▸ Trecho original:
26th Apr 2012 from Twitlonger

O debate da desindustrialização

Cristiano Romero, Valor Econômico, 25/08/10

Vários dados desmentem a tese de desindustrialização, mas é importante ficar atento à indústria do pós-crise

Há sinais de que a indústria brasileira vem perdendo competitividade no pós-crise. Aparentemente, as exportações subsidiadas da China, principalmente para mercados tradicionais do Brasil na América Latina, e a valorização do real frente ao dólar explicam parte do problema. É cedo, no entanto, para falar em desindustrialização e, portanto, na necessidade de adoção de medidas anacrônicas, como o fechamento do mercado nacional sugerido pelo presidente da Fiesp, Benjamin Steinbruch.
Dados compilados pelo Instituto de Estudos para o Desenvolvimento Industrial (IEDI) mostram que, depois de gerar superávits comerciais por cinco anos consecutivos, a indústria começou a acumular déficits em 2008. No primeiro semestre daquele ano, o resultado negativo foi de US$997 milhões. No mesmo período de 2009, o déficit ampliou-se para US$2,1 bilhões e, entre janeiro e junho deste ano, saltou para US$14,3 bilhões, o maior desde 1989.
Estudiosos do assunto, os economistas Régis Bonelli e Samuel Pessoa, do Instituto Brasileiro de Economia (Ibre) da Fundação Getúlio Vargas, afirmam que não dá para falar em desindustrialização no período que vai até 2008, ano em que o país sofreu os efeitos da crise financeira internacional. O processo de redução da participação da indústria no Produto Interno Bruto (PIB) resultou, nos últimos 40 anos, de fatores conjunturais e, especialmente, das transformações estruturais ocorridas na economia - aqui e no mundo.

▸ Tarefas do exercício:
A. Extraia do texto sobre desindustrialização o trecho que começa em "Dados compilados pelo" e termina em "maior desde 1989.".
B. Dê continuidade ao texto sobre desindustrialização a partir da última frase apresentada.
As linhas apresentadas a seguir não têm relação com o texto sobre desindustrialização.

▸ Extrato dos dados:

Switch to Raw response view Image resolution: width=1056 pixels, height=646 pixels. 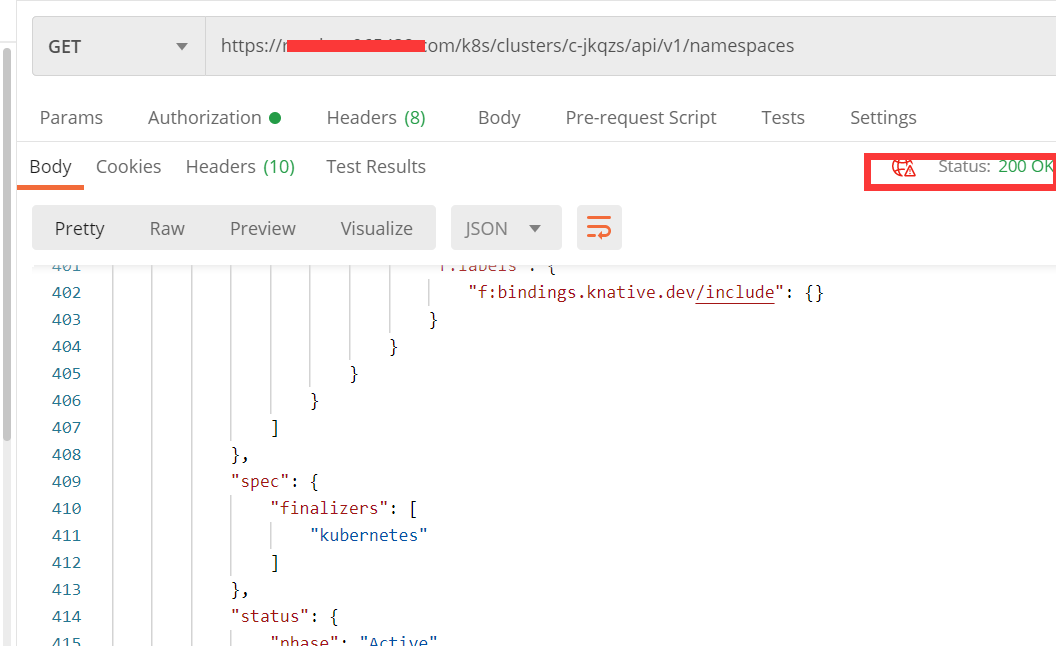pos(167,228)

▸ Respostas às tarefas:
A.
Dados compilados pelo Instituto de Estudos para o Desenvolvimento Industrial (IEDI) mostram que, depois de gerar superávits comerciais por cinco anos consecutivos, a indústria começou a acumular déficits em 2008. No primeiro semestre daquele ano, o resultado negativo foi de US$997 milhões. No mesmo período de 2009, o déficit ampliou-se para US$2,1 bilhões e, entre janeiro e junho deste ano, saltou para US$14,3 bilhões, o maior desde 1989.

B.
Em 1947, a indústria de transformação respondia por 20% do PIB no Brasil. Em 1985, essa participação chegou ao pico - 36%. Em 2008, caiu para 16% do PIB. Para entender o contexto dessa mudança, Bonelli e Pessoa estudaram, de forma meticulosa, as experiências brasileira e internacional e constataram que o encolhimento da indústria é um fenômeno global.
Considerando um grupo de 185 países, portanto, quase a totalidade das nações, observa-se que, em 1970, o produto industrial era responsável por 25% do PIB mundial. Em 2007, a participação caiu para pouco menos de 17%. Ao analisar o que ocorreu em 16 países semelhantes ao Brasil, Bonelli e Pessoa concluíram que o país estava “sobreindustrializado” no início dos anos 70 do século passado, ou seja, tinha uma participação da indústria no PIB bem superior, na média, à das outras economias. Um das razões para isso foi o aprofundamento do modelo de substituição de importações nos anos 70 e 80.
No período 1970-1972, a indústria representava 25,3% do PIB brasileiro, face a uma média de 20,4% nos 16 países avaliados. Já em 2005-2007, os percentuais caíram, respectivamente, para 15,7% e 14,6% do PIB. É verdade que o recuo da indústria foi mais intenso no Brasil, mas o que Bonelli e Pessoa sustentam é que, enquanto esteve acima da média nos anos 70 e 80, o Brasil voltou à “normalidade” em termos de produção industrial nos anos 90, levando-se em conta suas características socio-econômicas e tecnológicas.
Quando se observa o comportamento recente, vê-se que o emprego industrial cresceu de 12,8% do total em 1992 para 14,4% em 2008, segundo a Pesquisa Nacional por Amostra de Domicílios (PNAD). A Pesquisa Industrial Anual (PIA), feita também pelo IBGE, revela, por sua vez, que o emprego na indústria aumentou de 7,44% da população ocupada total em 1996 para 8,35% em 2008. No mesmo período, a participação do investimento da indústria na Formação Bruta de Capital Fixo (FBCF) pulou de 14,4% para 18,5%. Tudo isso desmente a tese da desindustrialização.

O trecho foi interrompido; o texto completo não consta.